▶ [GIVEN ENTRIES]:
■ ■ ■ ■
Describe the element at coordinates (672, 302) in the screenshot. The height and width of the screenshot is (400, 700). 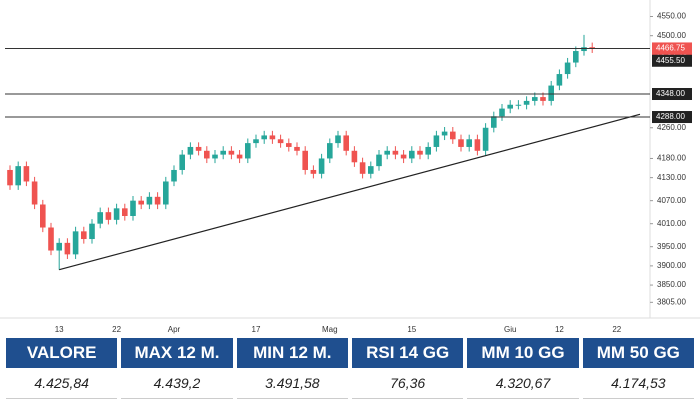
I see `y-tick-label: 3805.00` at that location.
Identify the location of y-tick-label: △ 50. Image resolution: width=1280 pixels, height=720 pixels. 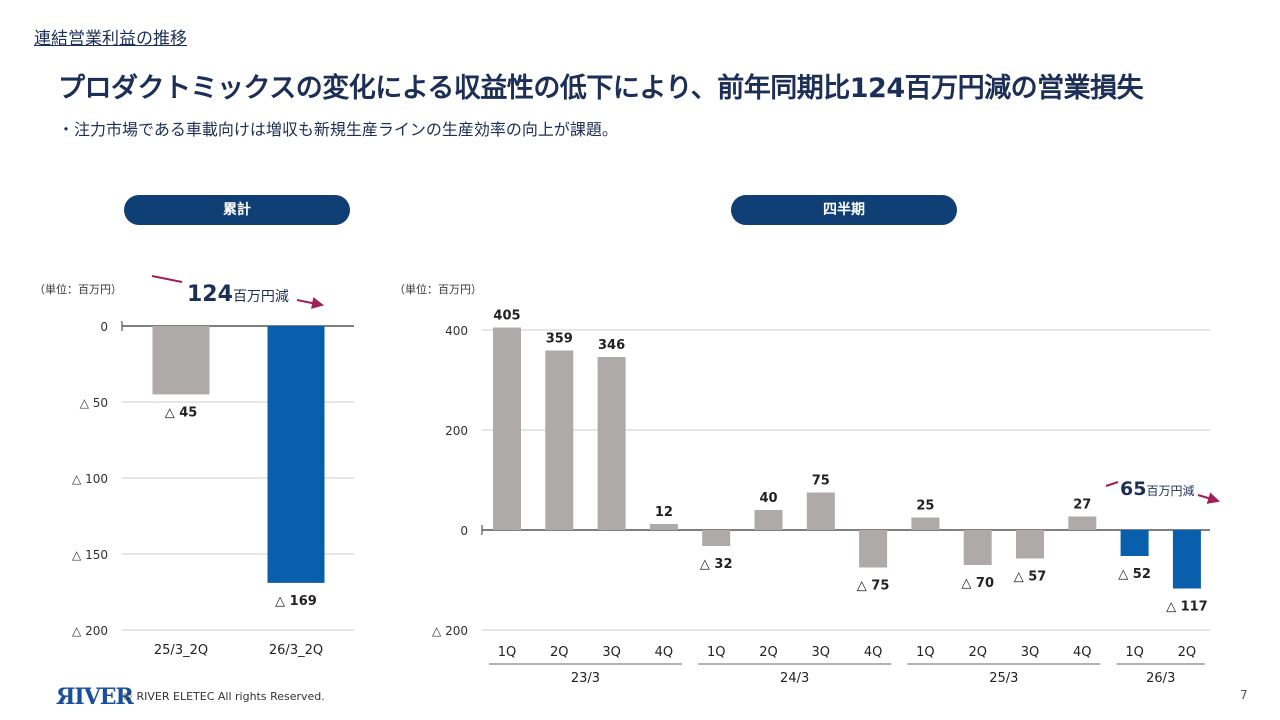
(94, 403).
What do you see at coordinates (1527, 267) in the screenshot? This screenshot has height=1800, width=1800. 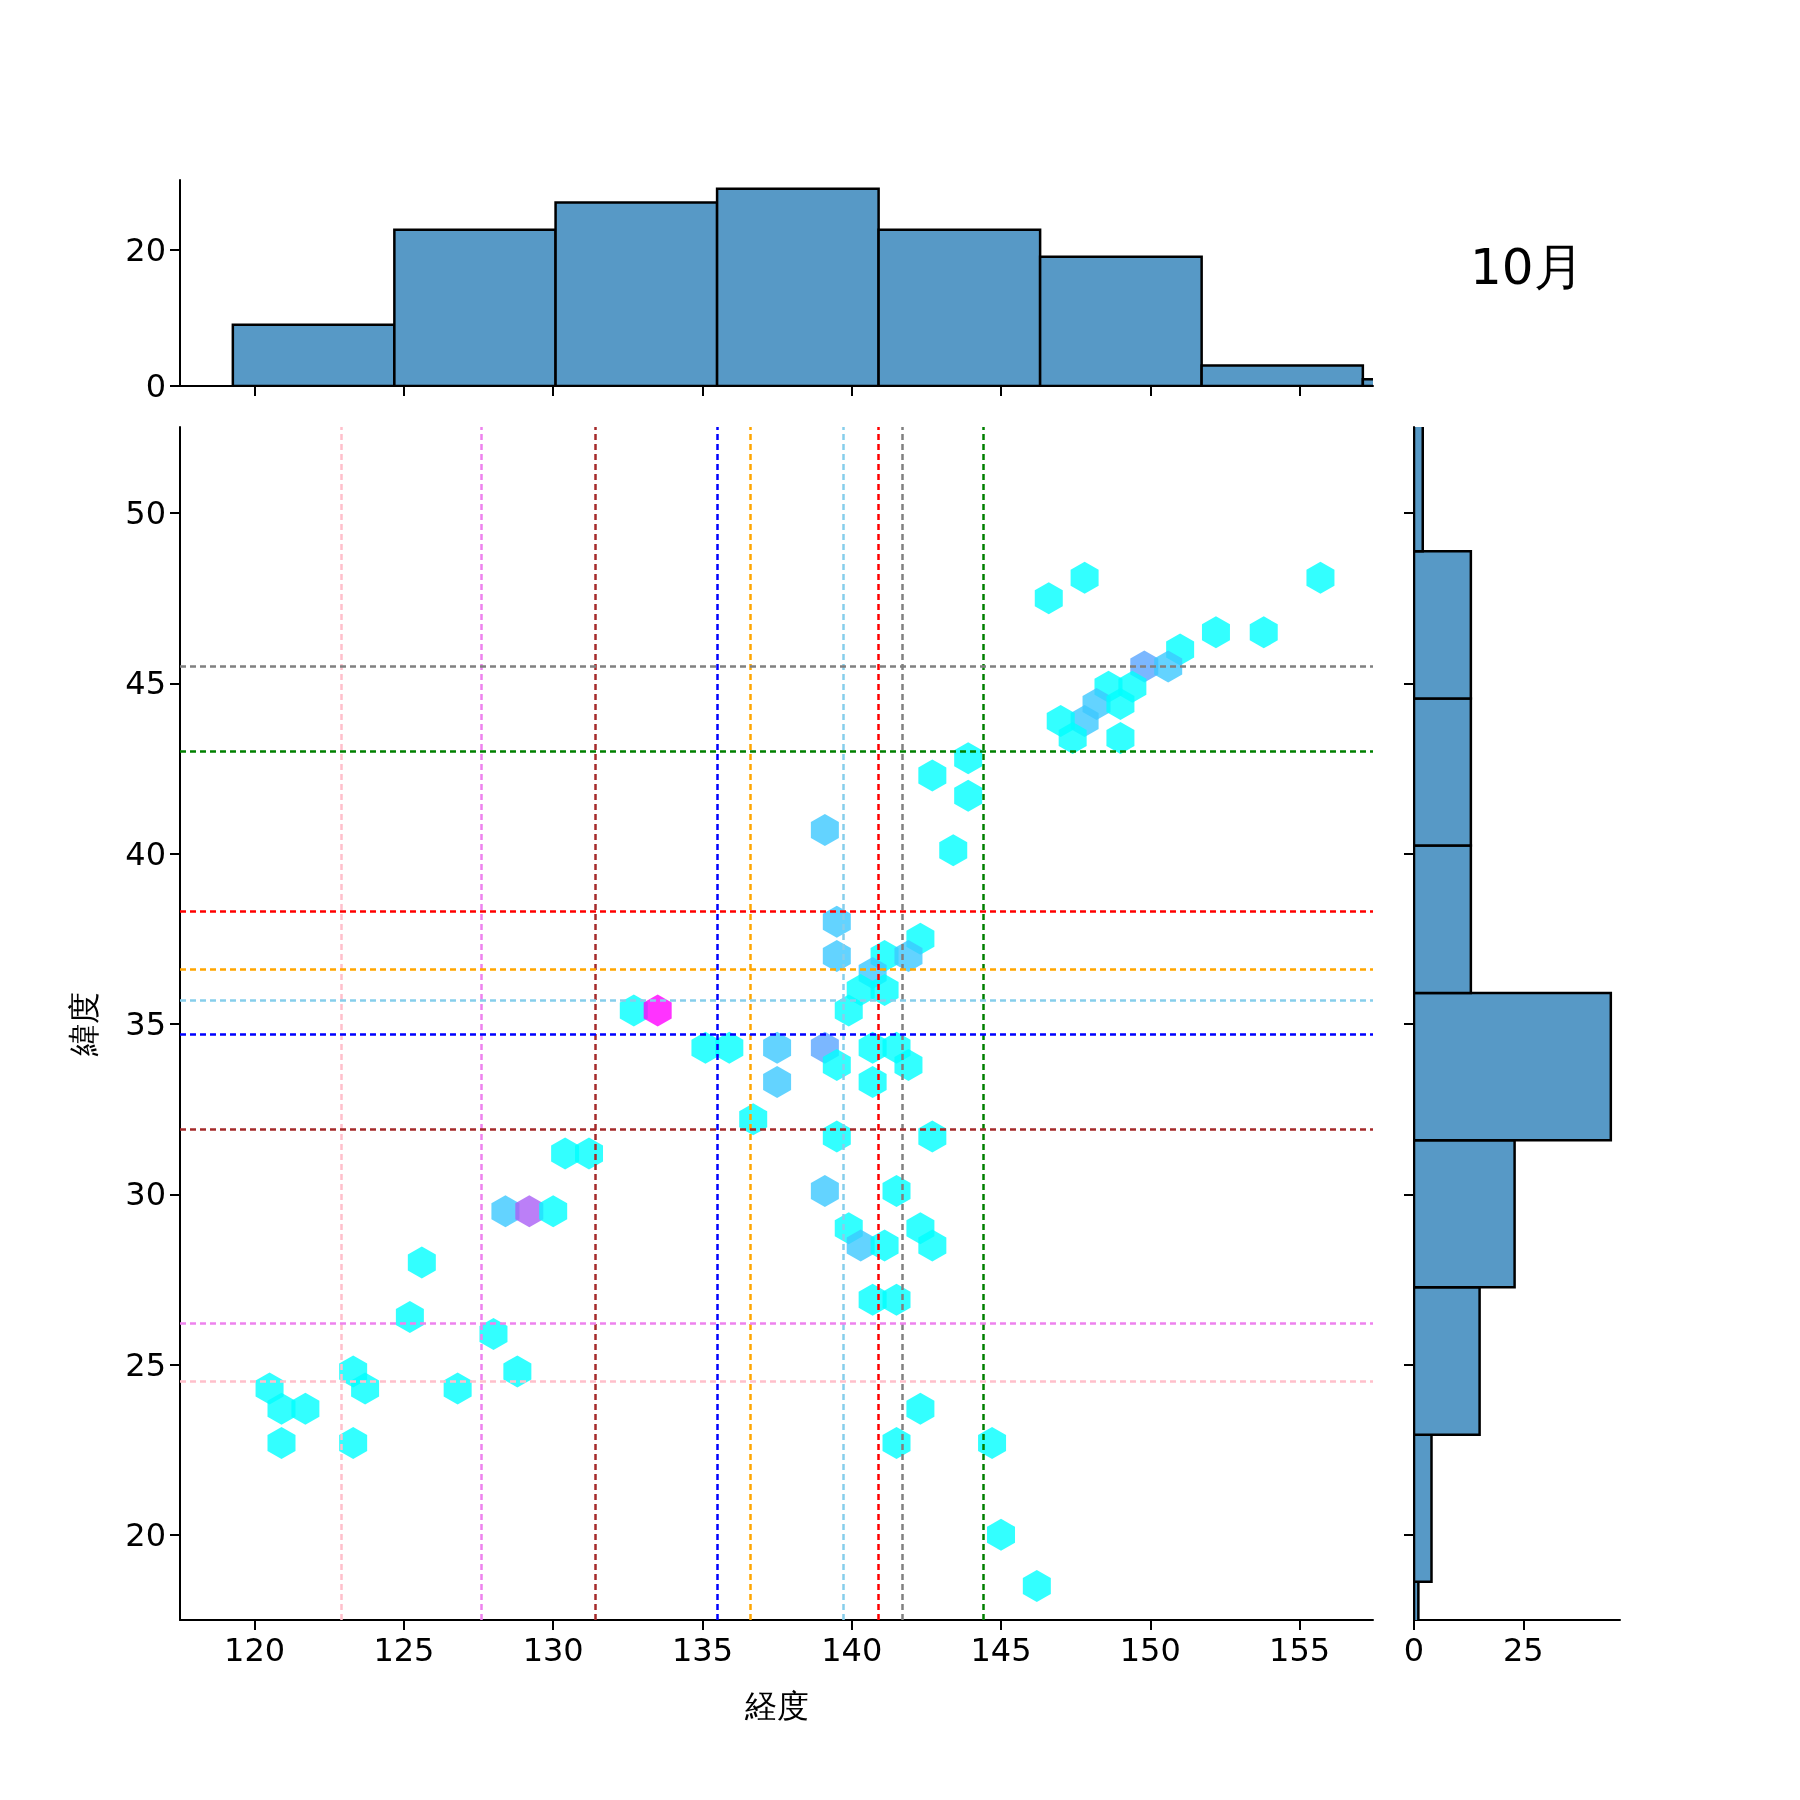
■ ■ ■ ■
▶ [EXERCISE]: Render the lines of the items as a JSON list of strings, one per line and with blank lines omitted. Begin at the line containing "Identify the location" and continue through the end of the items, leaving out the pictures.

▶ [RESULT FOR THIS EXERCISE]:
[
  "Identify the location of y-tick-label: △ 50. Image resolution: width=1280 pixels, height=720 pixels. ",
  "(94, 403).",
  "What do you see at coordinates (1527, 267) in the screenshot? This screenshot has height=1800, width=1800. "
]